As coral reefs continue to decline, it is becoming increasingly important to turn conservation efforts towards seagrass meadows, researchers urge.
Coral reefs have a long history of supporting many of the ocean’s organisms, and nearly 500 million people worldwide rely on coral reefs for food and income.
But climate change, overfishing and alterations in land use are quickly destroying the world’s coral reefs, and many people around the globe have accepted the nearly inevitable fate of the reefs.
They have switched their attention to seagrass as a means to support the fisheries that put money in their pocket and food on their plate.

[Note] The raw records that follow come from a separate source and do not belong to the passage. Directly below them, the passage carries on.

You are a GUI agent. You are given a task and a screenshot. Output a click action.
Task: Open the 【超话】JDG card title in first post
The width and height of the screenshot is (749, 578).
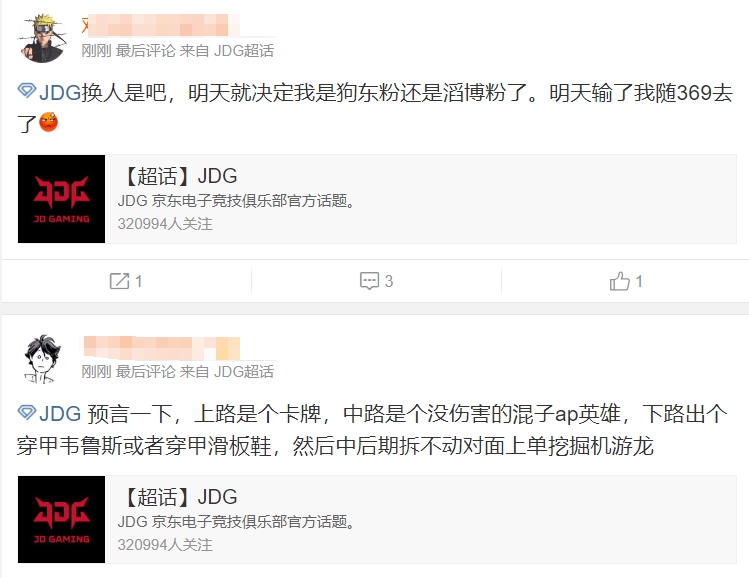178,176
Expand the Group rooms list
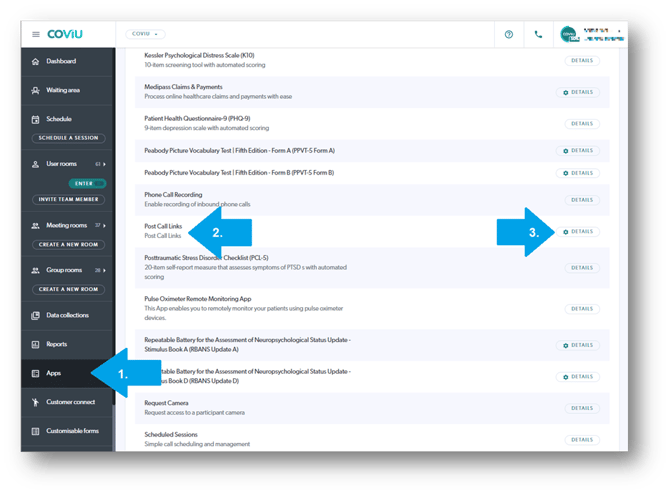670x494 pixels. (105, 270)

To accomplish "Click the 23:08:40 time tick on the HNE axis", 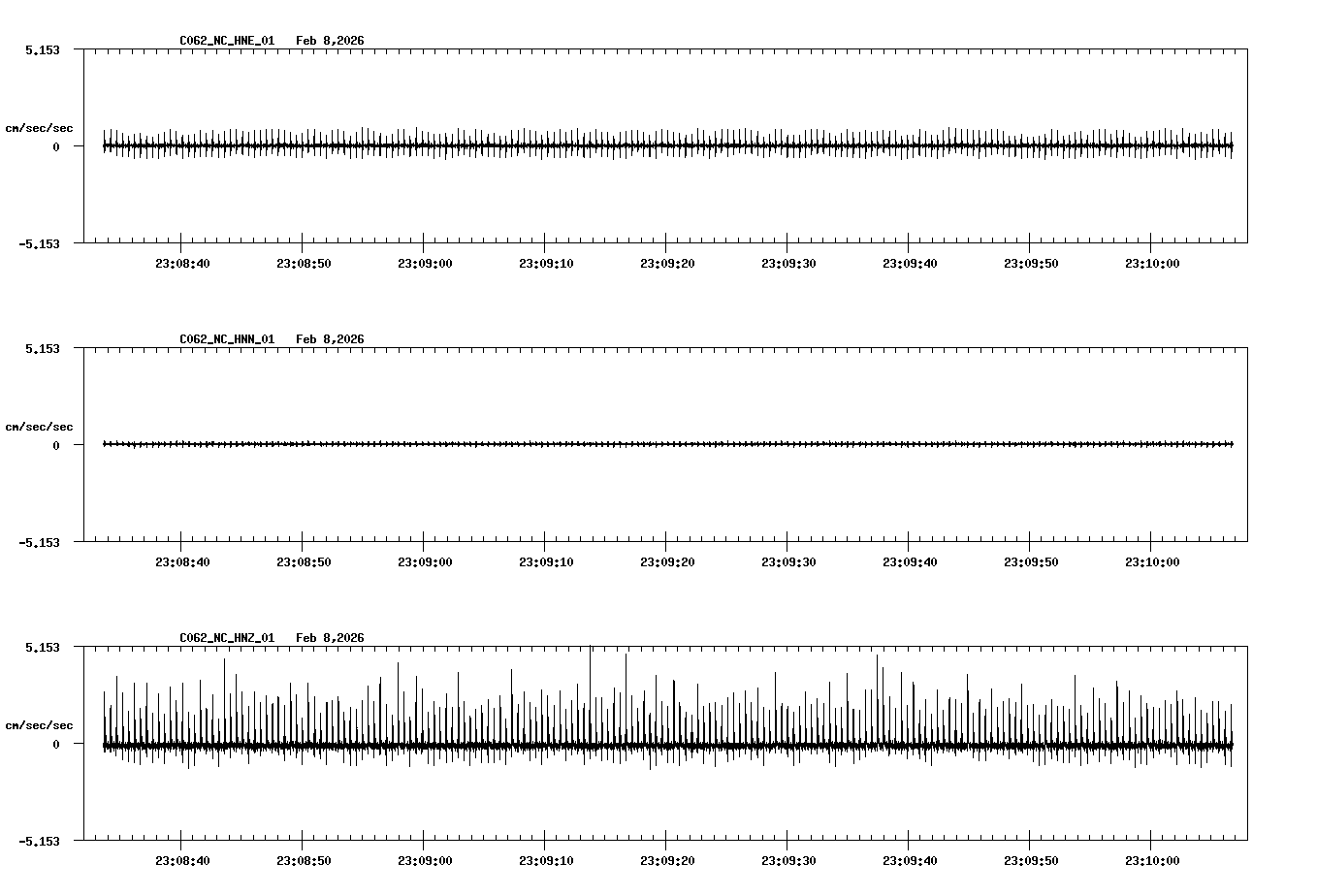I will (x=183, y=262).
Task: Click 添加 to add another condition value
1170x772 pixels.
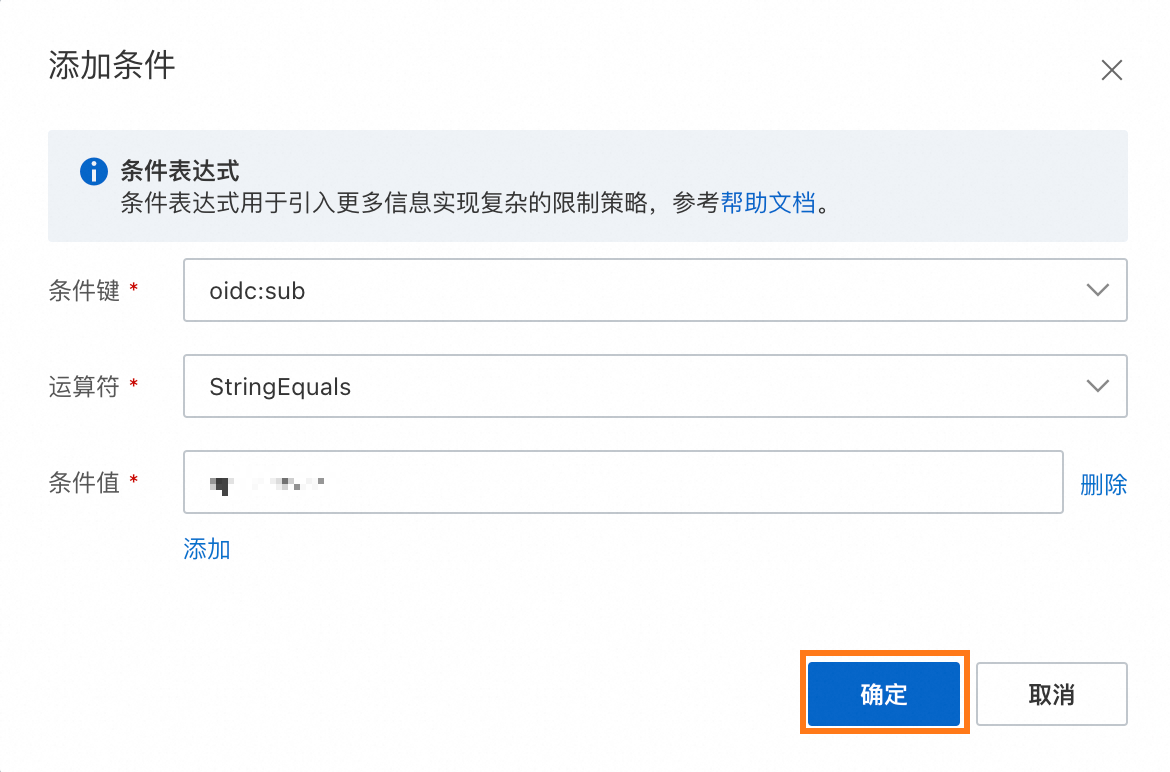Action: (207, 548)
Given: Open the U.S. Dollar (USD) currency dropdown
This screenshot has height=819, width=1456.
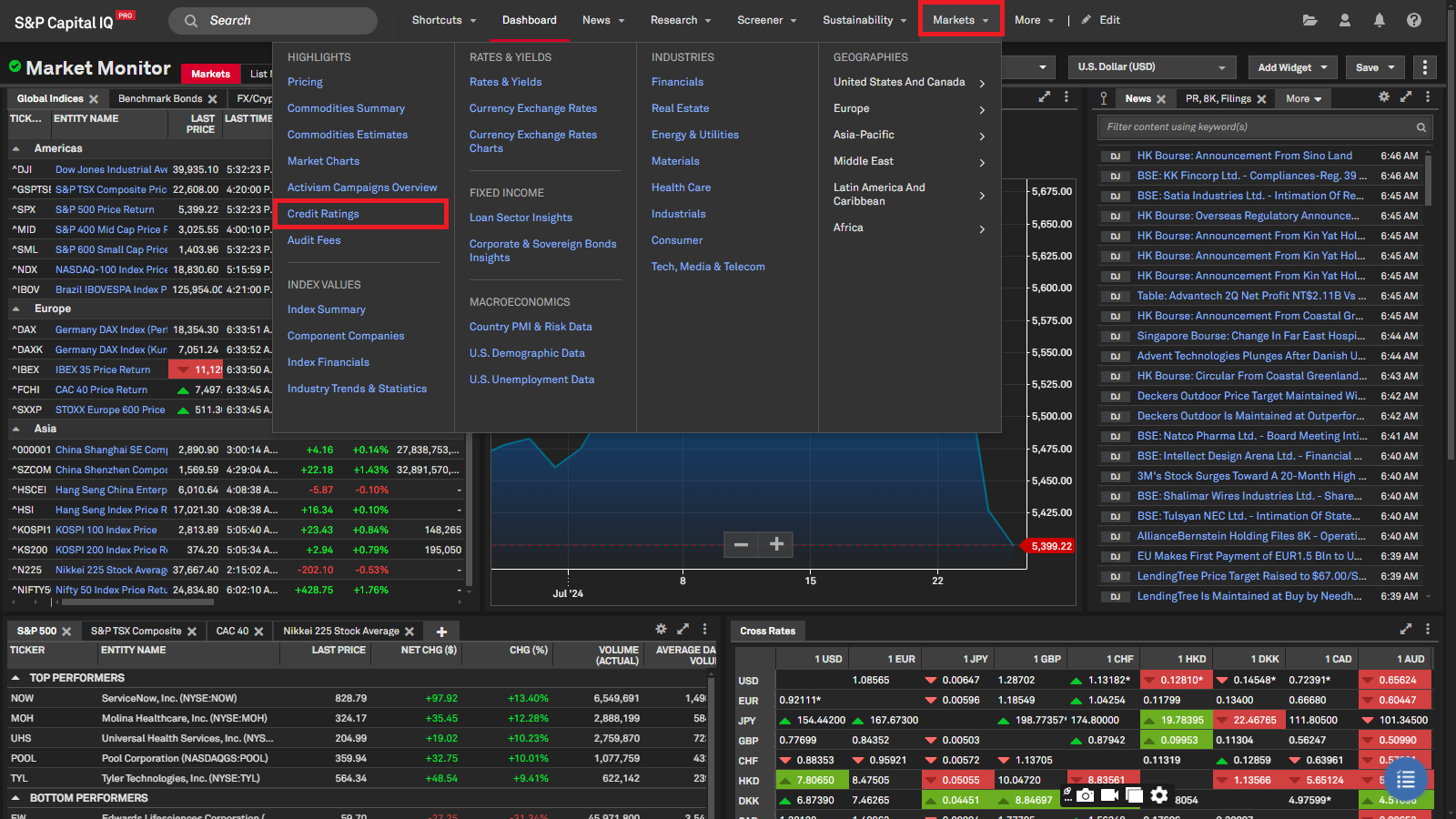Looking at the screenshot, I should point(1150,67).
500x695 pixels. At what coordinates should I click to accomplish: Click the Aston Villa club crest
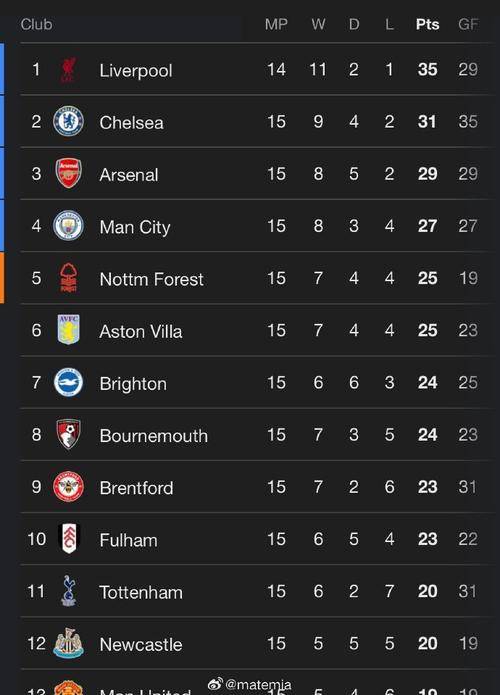tap(68, 330)
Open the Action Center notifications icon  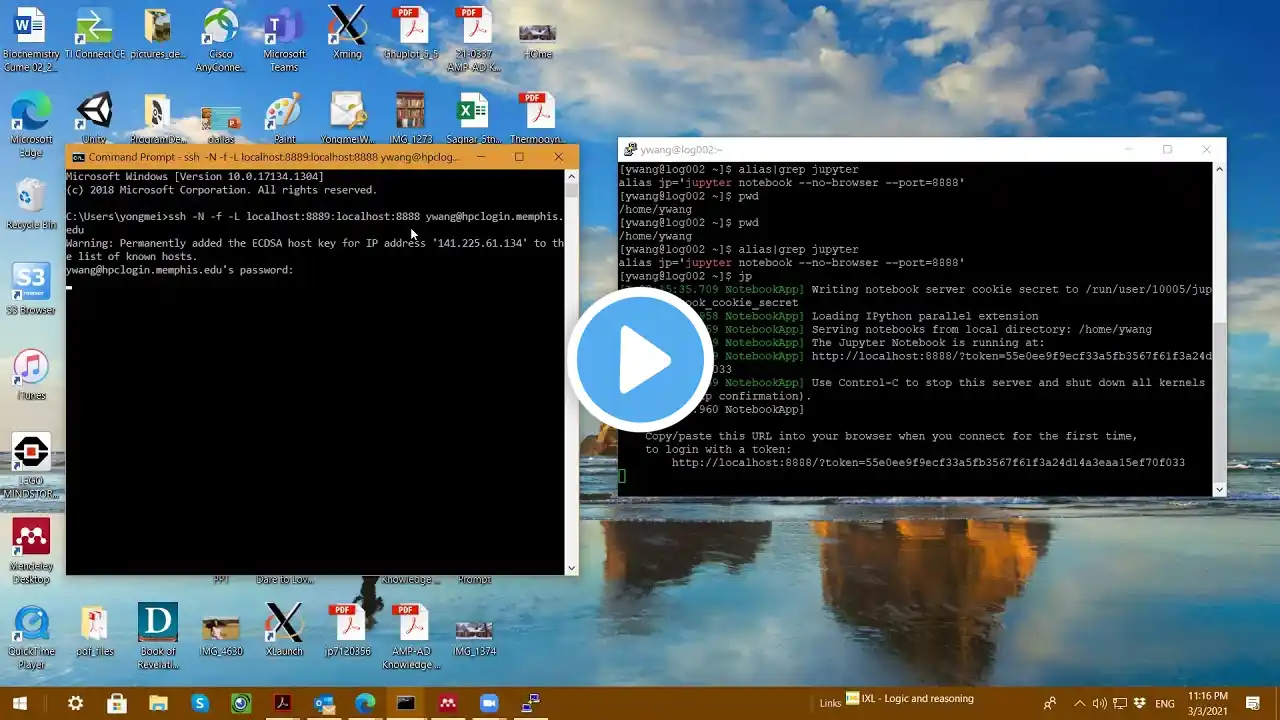(x=1254, y=703)
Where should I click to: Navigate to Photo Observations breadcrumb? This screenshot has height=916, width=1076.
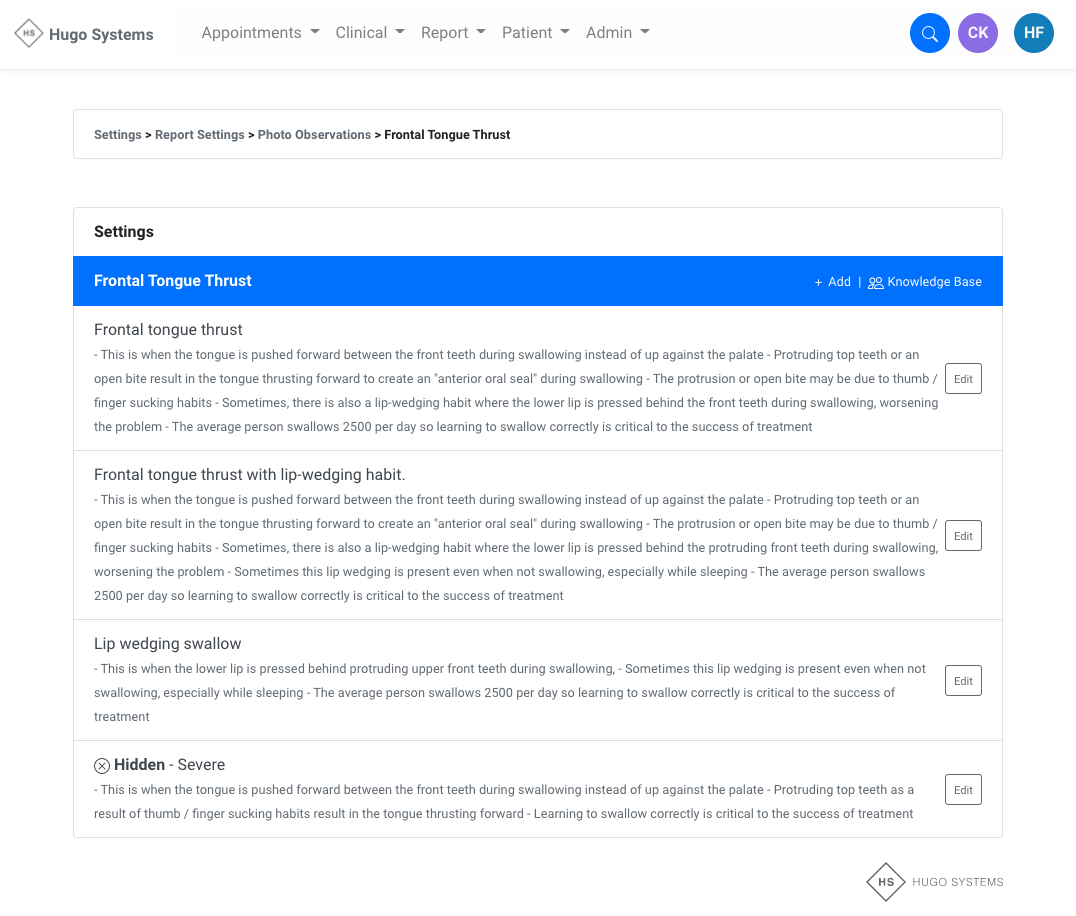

But seagrass ecosystems are also suffering, and they don’t receive the conservation attention they deserve.
Benefits of seagrass meadows
Seagrass meadows, to this point, have been extremely productive, and their benefits are huge.
Similar to coral reefs, seagrass meadows serve as a food source and habitat capable of fostering a diverse group of marine organisms.
They can store carbon at a higher rate than rainforests and play an important role in filtering out wastewater and pollution from coastal ecosystems. In addition, many countries’ economies rely on seafood production supported by seagrass meadows.
Need to extend conservation efforts
The decline of coral reefs has received a lot of attention, funding and conservation efforts, but the marine community needs to become more realistic and broaden its efforts, Richard Unsworth, a research fellow in the Department of Science at Swansea University and lead author of the study, explained in a statement.
Seagrass meadows, too, are threatened, and conservation efforts are often ignored. Their conservation needs to be prioritized alongside coral reefs.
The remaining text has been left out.